* **Aim of the exercise**
Please write out the lines below again, swapping every "scrollbar thumb" for "scroll handle" and leaving everything else unchanged.

Records for locating displayed items
------

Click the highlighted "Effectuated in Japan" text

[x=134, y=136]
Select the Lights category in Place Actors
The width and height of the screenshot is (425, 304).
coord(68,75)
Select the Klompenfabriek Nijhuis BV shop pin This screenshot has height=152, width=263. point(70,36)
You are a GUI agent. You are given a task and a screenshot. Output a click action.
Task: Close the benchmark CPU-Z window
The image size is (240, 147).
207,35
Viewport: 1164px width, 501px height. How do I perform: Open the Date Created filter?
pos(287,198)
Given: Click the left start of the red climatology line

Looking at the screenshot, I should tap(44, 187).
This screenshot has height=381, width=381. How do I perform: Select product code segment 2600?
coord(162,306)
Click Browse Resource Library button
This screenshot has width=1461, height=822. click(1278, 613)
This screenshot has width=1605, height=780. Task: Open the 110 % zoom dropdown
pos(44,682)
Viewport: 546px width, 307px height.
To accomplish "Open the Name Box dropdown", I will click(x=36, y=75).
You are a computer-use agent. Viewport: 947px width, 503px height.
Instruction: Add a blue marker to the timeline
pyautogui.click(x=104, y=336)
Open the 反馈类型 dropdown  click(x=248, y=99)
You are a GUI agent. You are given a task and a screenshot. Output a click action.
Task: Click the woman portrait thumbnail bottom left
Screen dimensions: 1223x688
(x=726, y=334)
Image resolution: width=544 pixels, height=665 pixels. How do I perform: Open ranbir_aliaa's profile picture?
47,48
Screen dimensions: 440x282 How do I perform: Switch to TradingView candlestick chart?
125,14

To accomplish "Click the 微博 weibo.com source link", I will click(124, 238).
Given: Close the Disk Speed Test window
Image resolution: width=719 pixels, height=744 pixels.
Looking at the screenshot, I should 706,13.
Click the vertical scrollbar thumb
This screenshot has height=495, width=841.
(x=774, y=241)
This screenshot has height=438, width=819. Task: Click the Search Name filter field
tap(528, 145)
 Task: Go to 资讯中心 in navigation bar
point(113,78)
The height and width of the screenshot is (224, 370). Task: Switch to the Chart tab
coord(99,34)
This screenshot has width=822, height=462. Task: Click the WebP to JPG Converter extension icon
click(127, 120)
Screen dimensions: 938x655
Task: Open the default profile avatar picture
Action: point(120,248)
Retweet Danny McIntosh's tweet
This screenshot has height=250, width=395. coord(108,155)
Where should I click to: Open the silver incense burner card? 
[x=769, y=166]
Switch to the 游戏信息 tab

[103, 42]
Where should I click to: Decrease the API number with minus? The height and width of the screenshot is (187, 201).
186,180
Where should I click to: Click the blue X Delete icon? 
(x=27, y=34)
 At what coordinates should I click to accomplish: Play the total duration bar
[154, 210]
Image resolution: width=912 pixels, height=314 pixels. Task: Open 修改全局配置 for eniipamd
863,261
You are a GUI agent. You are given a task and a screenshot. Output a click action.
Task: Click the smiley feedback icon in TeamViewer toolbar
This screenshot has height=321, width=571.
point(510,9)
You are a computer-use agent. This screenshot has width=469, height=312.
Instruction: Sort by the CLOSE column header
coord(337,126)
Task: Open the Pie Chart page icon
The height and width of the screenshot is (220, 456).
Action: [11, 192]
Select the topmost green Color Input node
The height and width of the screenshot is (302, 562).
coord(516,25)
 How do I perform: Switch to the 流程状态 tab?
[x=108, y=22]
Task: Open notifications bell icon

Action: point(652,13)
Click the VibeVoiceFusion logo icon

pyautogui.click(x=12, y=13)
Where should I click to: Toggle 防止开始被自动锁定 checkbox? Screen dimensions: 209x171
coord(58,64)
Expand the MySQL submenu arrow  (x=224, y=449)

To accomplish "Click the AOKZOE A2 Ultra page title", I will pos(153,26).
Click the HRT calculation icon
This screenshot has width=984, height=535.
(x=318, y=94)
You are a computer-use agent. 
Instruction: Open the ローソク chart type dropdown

------

* **Answer to this task**
Click the highlighted "Effectuated in Japan" text

[x=134, y=136]
Select the Lights category in Place Actors
The width and height of the screenshot is (425, 304).
coord(68,75)
Select the Klompenfabriek Nijhuis BV shop pin This screenshot has height=152, width=263. point(70,36)
You are a GUI agent. You are given a task and a screenshot. Output a click action.
Task: Close the benchmark CPU-Z window
The image size is (240, 147).
207,35
Viewport: 1164px width, 501px height. How do I perform: Open the Date Created filter?
pos(287,198)
Given: Click the left start of the red climatology line

Looking at the screenshot, I should tap(44, 187).
This screenshot has height=381, width=381. How do I perform: Select product code segment 2600?
coord(162,306)
Click Browse Resource Library button
This screenshot has width=1461, height=822. click(1278, 613)
This screenshot has width=1605, height=780. Task: Open the 110 % zoom dropdown
pos(44,682)
Viewport: 546px width, 307px height.
To accomplish "Open the Name Box dropdown", I will click(x=36, y=75).
You are a computer-use agent. Viewport: 947px width, 503px height.
Instruction: Add a blue marker to the timeline
pyautogui.click(x=104, y=336)
Open the 反馈类型 dropdown  click(x=248, y=99)
You are a GUI agent. You are given a task and a screenshot. Output a click action.
Task: Click the woman portrait thumbnail bottom left
Screen dimensions: 1223x688
(x=726, y=334)
Image resolution: width=544 pixels, height=665 pixels. How do I perform: Open ranbir_aliaa's profile picture?
47,48
Screen dimensions: 440x282 How do I perform: Switch to TradingView candlestick chart?
125,14

To accomplish "Click the 微博 weibo.com source link", I will click(124, 238).
Given: Close the Disk Speed Test window
Image resolution: width=719 pixels, height=744 pixels.
Looking at the screenshot, I should 706,13.
Click the vertical scroll handle
This screenshot has height=495, width=841.
(x=774, y=241)
This screenshot has height=438, width=819. Task: Click the Search Name filter field
tap(528, 145)
 Task: Go to 资讯中心 in navigation bar
point(113,78)
The height and width of the screenshot is (224, 370). Task: Switch to the Chart tab
coord(99,34)
This screenshot has width=822, height=462. Task: Click the WebP to JPG Converter extension icon
click(127, 120)
Screen dimensions: 938x655
Task: Open the default profile avatar picture
Action: point(120,248)
Retweet Danny McIntosh's tweet
This screenshot has height=250, width=395. coord(108,155)
Where should I click to: Open the silver incense burner card? 
[x=769, y=166]
Switch to the 游戏信息 tab

[103, 42]
Where should I click to: Decrease the API number with minus? The height and width of the screenshot is (187, 201).
186,180
Where should I click to: Click the blue X Delete icon? 
(x=27, y=34)
 At what coordinates should I click to accomplish: Play the total duration bar
[154, 210]
Image resolution: width=912 pixels, height=314 pixels. Task: Open 修改全局配置 for eniipamd
863,261
You are a GUI agent. You are given a task and a screenshot. Output a click action.
Task: Click the smiley feedback icon in TeamViewer toolbar
This screenshot has height=321, width=571.
point(510,9)
You are a computer-use agent. This screenshot has width=469, height=312.
Instruction: Sort by the CLOSE column header
coord(337,126)
Task: Open the Pie Chart page icon
The height and width of the screenshot is (220, 456).
Action: [11, 192]
Select the topmost green Color Input node
The height and width of the screenshot is (302, 562).
coord(516,25)
 How do I perform: Switch to the 流程状态 tab?
[x=108, y=22]
Task: Open notifications bell icon

Action: point(652,13)
Click the VibeVoiceFusion logo icon

pyautogui.click(x=12, y=13)
Where should I click to: Toggle 防止开始被自动锁定 checkbox? Screen dimensions: 209x171
coord(58,64)
Expand the MySQL submenu arrow  (x=224, y=449)

To accomplish "Click the AOKZOE A2 Ultra page title", I will pos(153,26).
Click the HRT calculation icon
This screenshot has width=984, height=535.
(x=318, y=94)
You are a computer-use agent. 
Instruction: Open the ローソク chart type dropdown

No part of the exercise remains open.